Quero parar e não posso. Quero perder os sentidos – tu não deixas. Quero fazer melhor, quero ser melhor – sob o teu efeito eu posso. Não me faças, nunca, passar frio em outubro. Que teu calor arde a pele, esquenta meus pés gelados de verão, me deixa com a visão turva. De sofreguidão não sofro, te sorvo em pequenos goles. Sinto os músculos aliviados da tensão dos dias complicados, o riso solto bobo de alegrias sem razão de ser, os arrepios – ah! os arrepios! – desenham caravanas no deserto do corpo ainda coberto de roupas. Desejo gelo sobre a pele. Desejo a mão gelada a percorrer minhas curvas. Sinto as dores dissipando-se, os pensamentos diluindo-se, a inspiração avolumando-se. Dirão que neste instante não penso – pobrezinhos, penso mais lucidamente do que às oito da matina.
É o nosso encontro, ao final do dia. Por mim seria a qualquer hora que me sentisse perdida. Tu me encontras a mim mesma. Te quero até o fim, hoje e amanhã e todos os dias. Não posso, não me deixo. Diriam que é doença. Que é vício. Que não terei salvação nem tratamento. Mas, quero-te. Respiro fundo e sinto teu perfume inesquecível no ar que me sai do pulmão: estás em mim. É via de mão única, tenho todos os prazeres; tu, nada. Tens, porém, meu amor, minha dependência. Nunca me deixes tanto tempo longe, me atraia com a lembrança, com as promessas, com o luxuoso entorpecimento que mais nada nem ninguém me dá. Me atraia.
Te tenho no sangue, sentidos expandidos, consciência livre. Já disse que libertas meu melhor?

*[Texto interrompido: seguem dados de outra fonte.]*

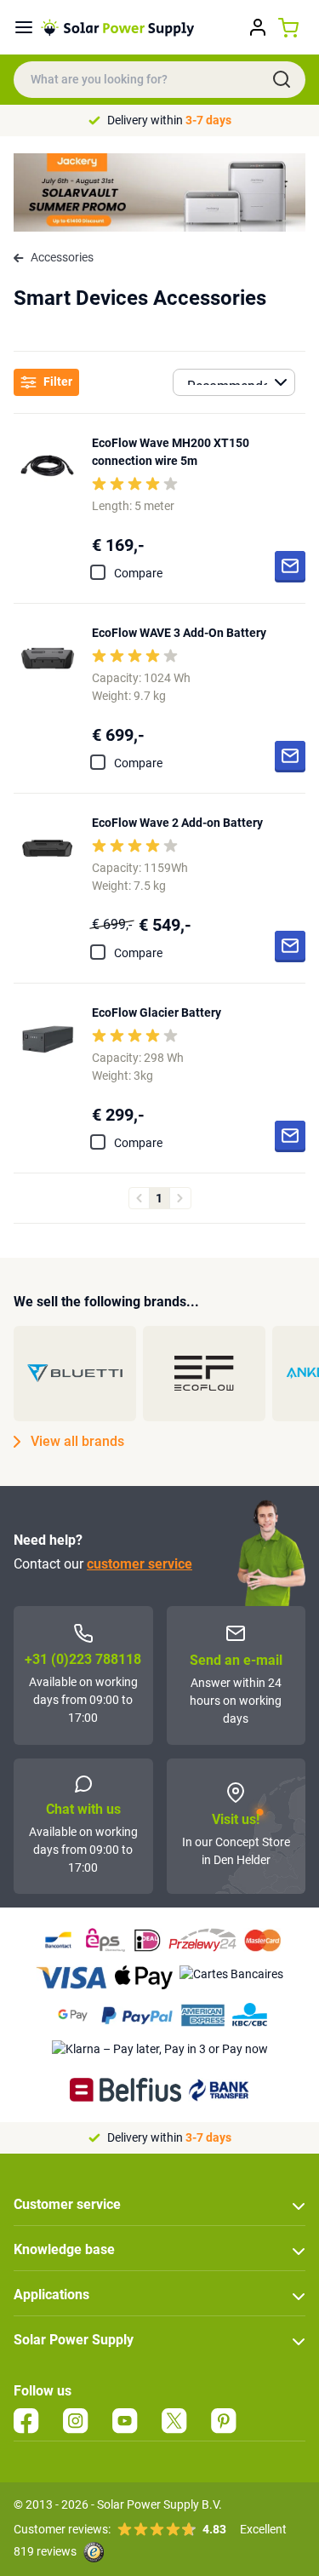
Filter (57, 381)
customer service (139, 1564)
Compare (138, 573)
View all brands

E não dou este meu melhor a mais ninguém, ficamos nós aqui, presos ao escuro, às paredes, ao silêncio, às nossas alegrias – nossa tábua de salvação contra esse mundo atroz, insensível, difícil e distante. Pra não dizer complexo demais para tanta emoção – não, para tanta sensação. Sinto. Sinto-te. Aqui, assim, dentro de mim. Sob teu comando, sou mais feliz. Sou mais sincera. Sou sem muros nem barreiras. Sinto-te a molhar minha boca a cada gole que me desce queimando a garganta, o coração, as pernas e as resoluções do dia anterior. Sob teu comando meu corpo se dignifica em gestos os mais espontâneos.
Sofro, só um pouco, a pensar que não posso viver o tempo todo de todo o tempo sob o seu efeito. Me querem séria, me querem sã, me querem sóbria. Eu não. Viveria nossos dias nessas horas das dezoito horas. Ou dezenove. Ou vinte e uma. Ou duas da madrugada. És das poucas alegrias que descobri na vida; cedo ainda. Não me deixe te abandonar. Não me deixe nunca mais te ignorar nos melhores nem nos piores dias. Até trabalho melhor sob teu efeito, quem dera soubessem… tenho-te de volta aos lábios… sorvo-te o perfume que me recorda a caixa especial das memórias, tranço palavras e pernas, teu gole me leva, meu bem, aonde muitos queriam estar comigo. E nos acompanha um pouco de música.